Authors: Tariq Berrada, Pietro Astolfi, Melissa Hall, Marton Havasi, Yohann Benchetrit, Adriana Romero-Soriano, Karteek Alahari, Michal Drozdzal, Jakob Verbeek

ICLR 2025 | Venue PDF | Archive PDF | Plain Text | LLM Run Details

Reproducibility Variable Result LLM Response
Research Type Experimental Extensive experiments with models trained on three datasets at 256 and 512 resolution show improved quantitative with boosts between 6% and 20% in FID and qualitative results when using our perceptual loss.
Researcher Affiliation Collaboration 1 FAIR at Meta, 2 Univ.

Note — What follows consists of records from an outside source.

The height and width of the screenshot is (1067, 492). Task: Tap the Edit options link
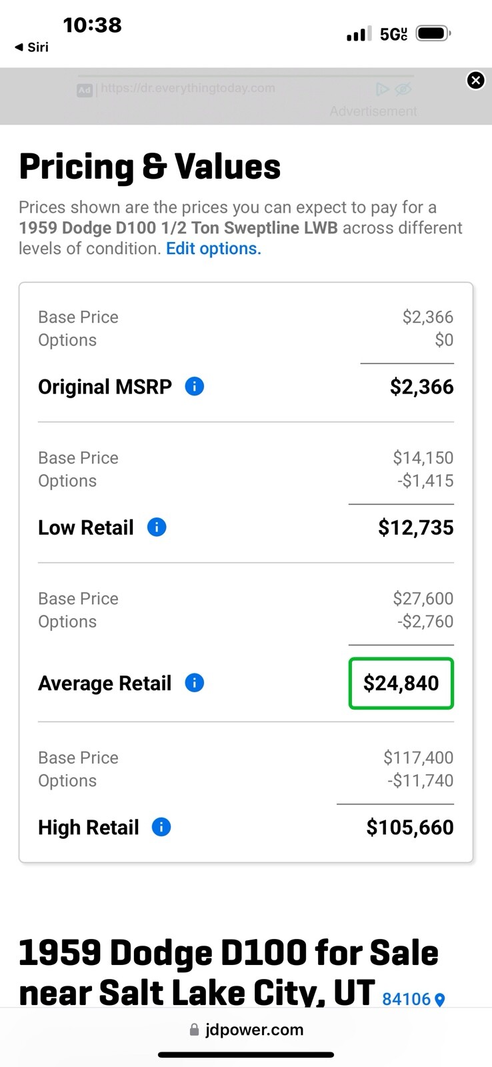coord(213,249)
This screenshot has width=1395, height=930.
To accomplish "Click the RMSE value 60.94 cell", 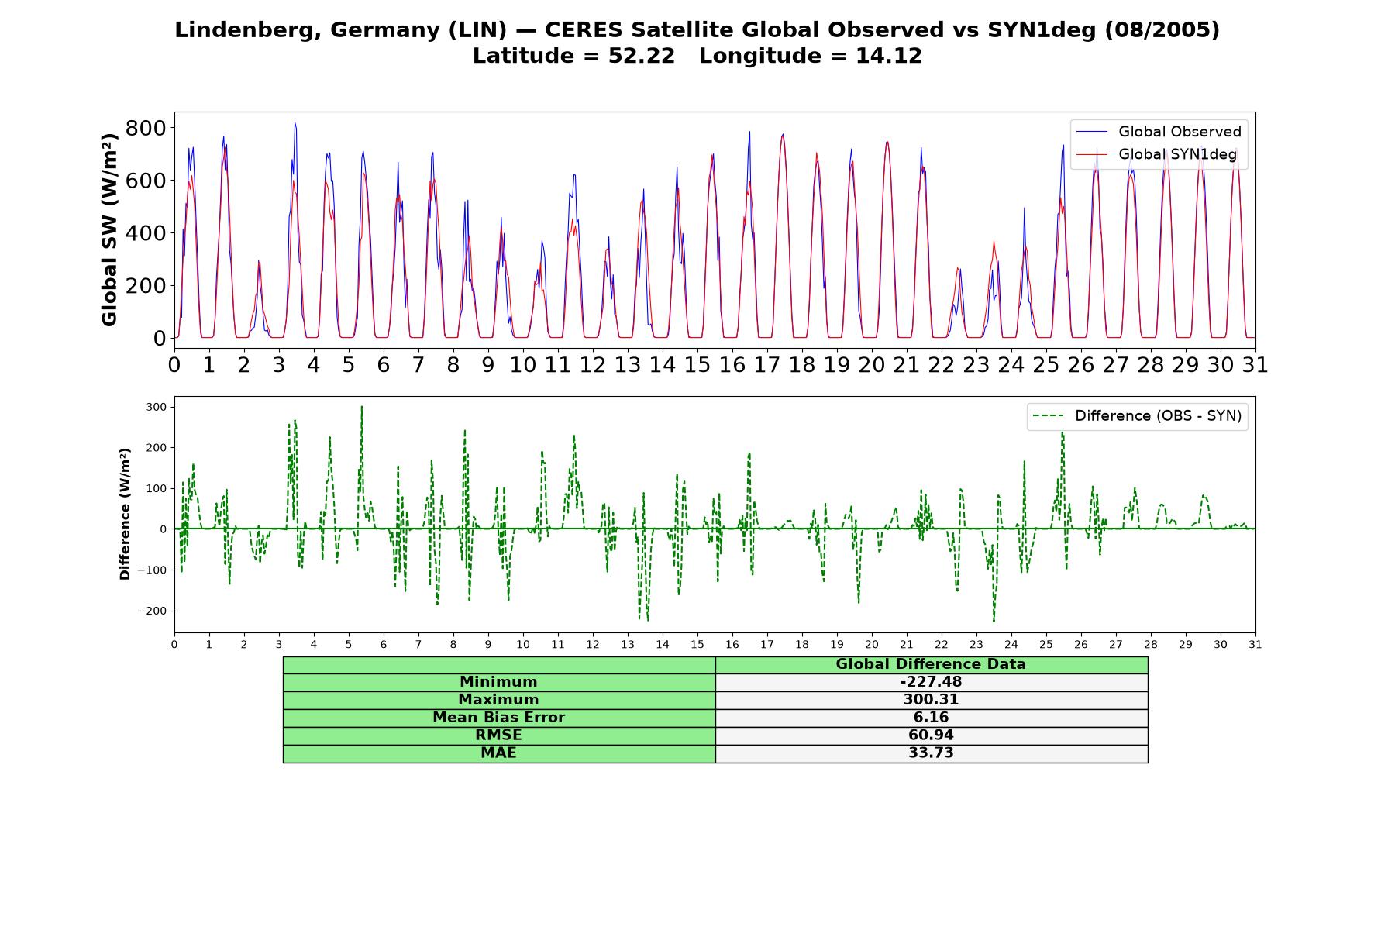I will tap(931, 735).
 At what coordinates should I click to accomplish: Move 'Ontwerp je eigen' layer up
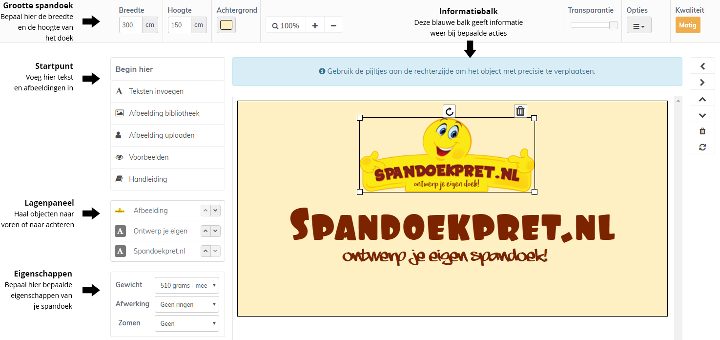206,231

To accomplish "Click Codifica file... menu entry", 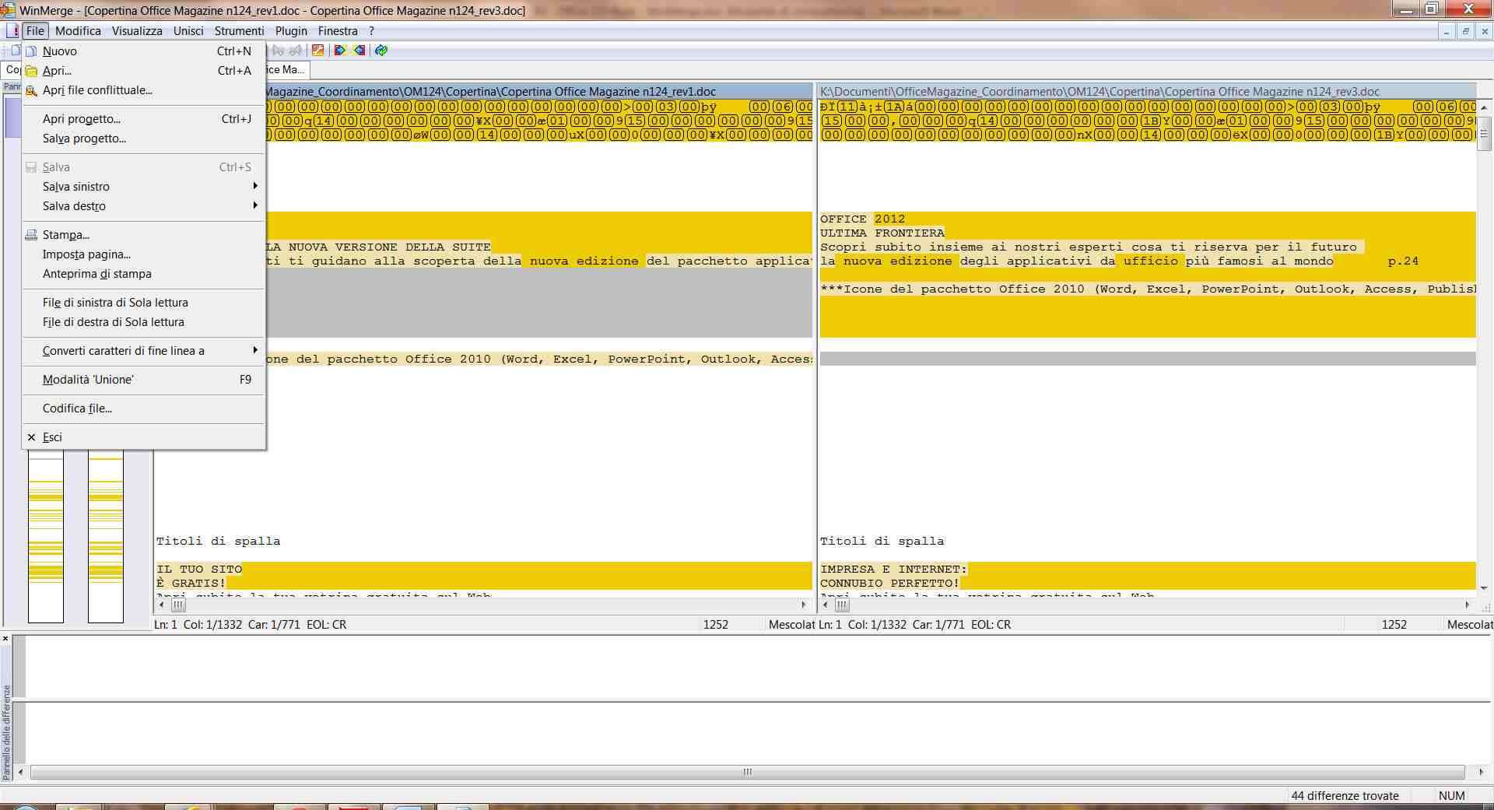I will point(77,409).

Grenoble Alpes, Inria, CNRS, Grenoble INP, LJK, France 3 Mc Gill University, 4 Mila, Quebec AI institute, 5 Canada CIFAR AI chair EMAIL
Pseudocode No The paper describes methods and equations but does not contain structured pseudocode or algorithm blocks.
Open Source Code No The paper does not contain an explicit statement about providing source code or a link to a code repository.
Open Datasets Yes We conduct an extensive evaluation on three datasets of different scales and distributions: Image Net-1k (Deng et al., 2009), CC12M (Changpinyo et al., 2021), and S320M: a large internal dataset of 320M stock images.
Dataset Splits Yes We evaluate metrics with respect to Image Net-1k and, for models trained on CC12M and S320M, the validation set of CC12M.
Hardware Specification No The paper does not explicitly describe the specific hardware used for running its experiments (e.g., GPU models, CPU types, or memory specifications).
Software Dependencies No The paper mentions various models and algorithms used (e.g., DDPM-ϵ, DDIM, Florence-2) but does not provide specific version numbers for software dependencies or libraries.
Experiment Setup Yes Unless specified otherwise, we follow the DDPM-ϵ training paradigm (Ho et al., 2020), using the DDIM (Song et al., 2021) algorithm with 50 steps for sampling and a classifier-free guidance scale of λ = 2.0 (Ho & Salimans, 2021). Following Podell et al. (2024), we use a quadratic scheduler with βstart = 0.00085 and βend = 0.012. ... we pre-train all models at 256 resolution on the dataset of interest for 600k iterations. We then enter a second phase of training, in which we optionally apply our perceptual loss, which lasts for 200k iterations for 256 resolution models and for 120k iterations for models at 512 resolution. ... we use a guidance scale of 1.5 for resolutions of 256 and 2.0 for resolutions of 512, which we also found to be optimal for our baseline models trained without LPL.